Gastroenterologists have been interested in recent work performed by Manish Shah, MD, Director of Gastrointestinal Oncology at Weill Cornell Medical College, who with his colleagues elucidated the heterogeneity of gastric cancer, dividing it into 3 types.5 The first type, non-cardia gastric cancer, is linked to environmental factors such as high dietary salt, tobacco use, and increasing age; clinical factors such as Helicobacter pylori infection and use of nonsteroidal anti-inflammatory drugs; and genetic factors including immune regulatory single-nucleotide polymorphisms. A second type, diffuse gastric cancer, is associated with CDH1 mutation and family history and has no known environmental or clinical factors. The third type, proximal gastric cancer, is caused by tobacco and alcohol use; has no known genetic link; and is associated with obesity, high body mass index, and gastroesophageal reflux disease. Dr. Shah's work has alerted those performing drug clinical trials that testing should be based on these subtypes and not on gastric cancer as a whole. Because of the genetic differences in subtypes, the effects of drug therapy may vary significantly between groups.
The field of clinical genetics is rapidly changing and improving the practice of medicine.
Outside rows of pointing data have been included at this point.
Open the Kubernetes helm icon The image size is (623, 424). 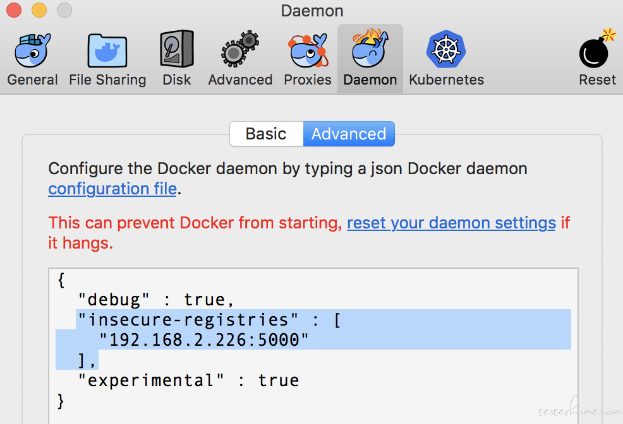pos(446,49)
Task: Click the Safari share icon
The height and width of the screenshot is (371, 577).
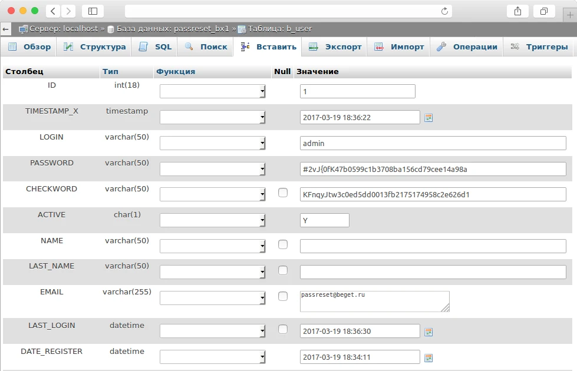Action: (517, 11)
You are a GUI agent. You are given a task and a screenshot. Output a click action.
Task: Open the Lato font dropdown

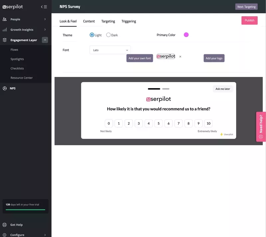click(x=110, y=50)
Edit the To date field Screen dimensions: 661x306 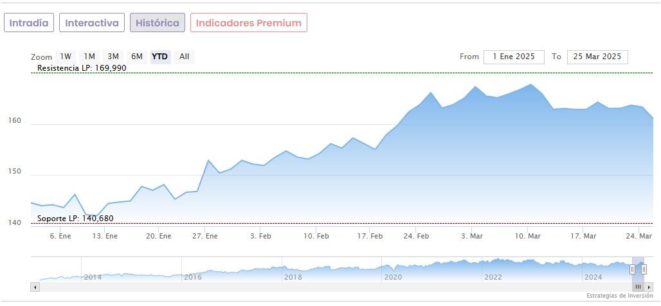[x=597, y=57]
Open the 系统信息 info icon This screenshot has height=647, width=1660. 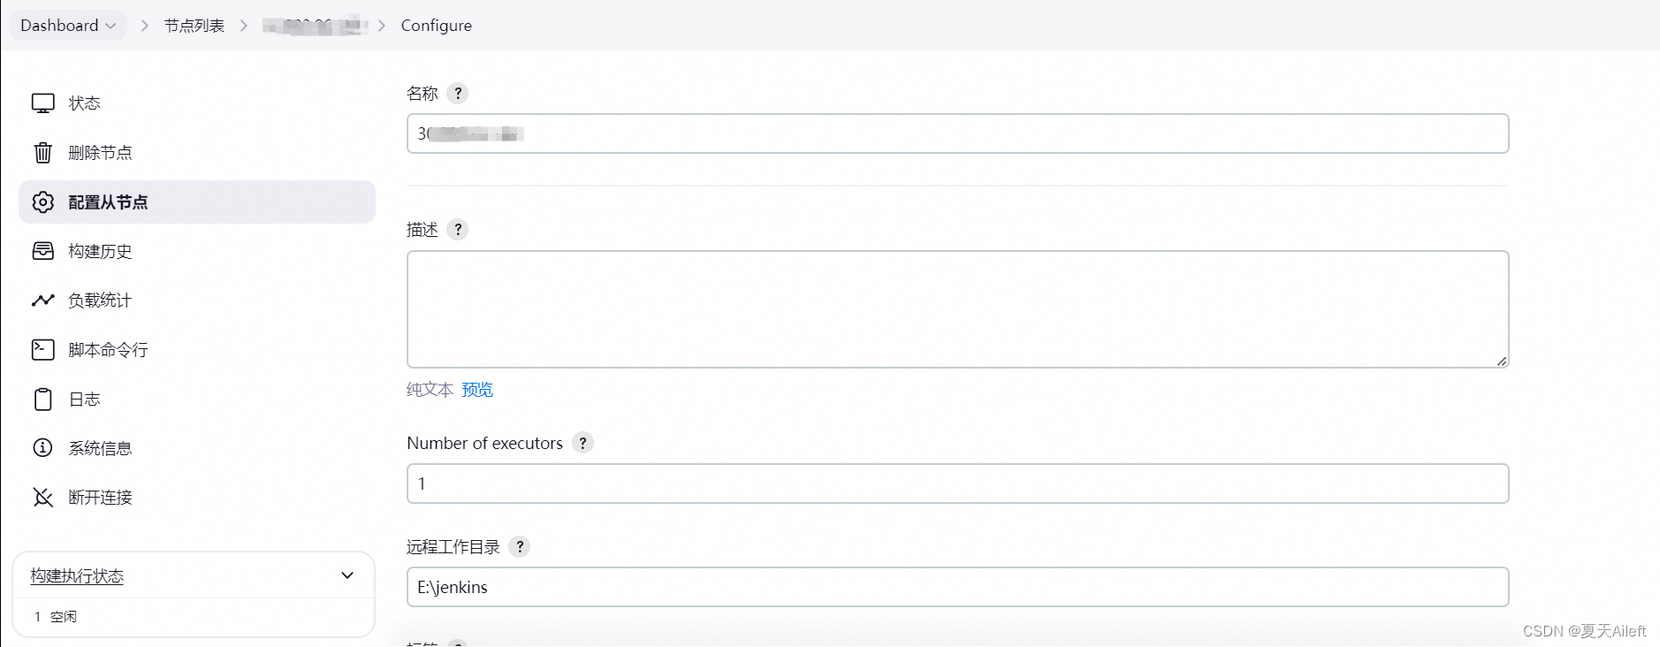(42, 448)
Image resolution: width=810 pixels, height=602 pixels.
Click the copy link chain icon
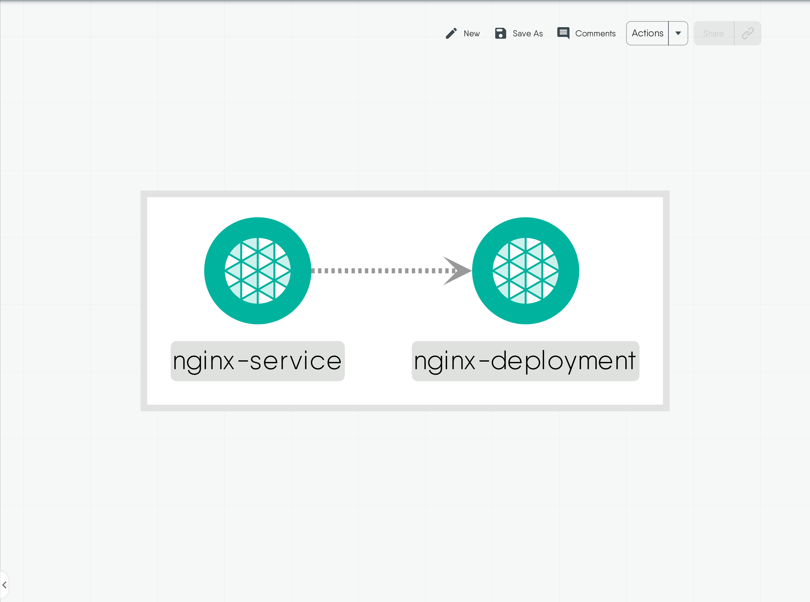pos(748,34)
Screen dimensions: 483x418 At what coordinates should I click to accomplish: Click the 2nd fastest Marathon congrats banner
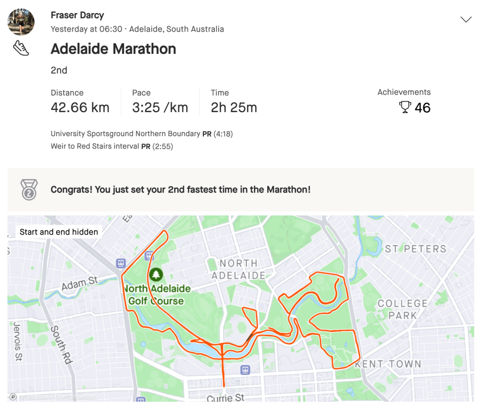click(x=180, y=190)
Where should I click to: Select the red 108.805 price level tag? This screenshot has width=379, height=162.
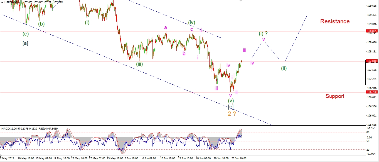pos(372,31)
As the field of genetics continues to grow so too the physician-scientists at Columbia University College of Physicians and Surgeons, Weill Cornell Medical College, and NewYork-Presbyterian Hospital will continue to be at the forefront of integrating genetics into all specialties.
1. Honig LS, Kang MS, Schupf N, et al. Association of shorter leukocyte telomere repeat length with dementia and mortality. Arch Neurol. 2012;69(10):1332-1339.
2. Soliman F, Glatt CE, Bath KG, et al. A genetic variant BDNF polymorphism alters extinction learning in both mouse and human. Science. 2010;327(5967):863-866.
3. Sanna-Cherchi S, Kiryluk K, Burgess KE, et al. Copy-number disorders are a common cause of congenital kidney malformations. Am J Hum Genetics. 2012;91(6):987-997.
4. Singh D, Chan JM, Zoppoli P, et al. Transforming fusions of FGFR and TACC genes in human glioblastoma. Science. 2012;337(6099):1231-1235.
5. Shah MA, Kelsen DP. Gastric cancer: a primer on the epidemiology and biology of the disease and an overview of the medical management of advanced disease. J Natl Compr Canc Netw. 2010;8(4):437-447.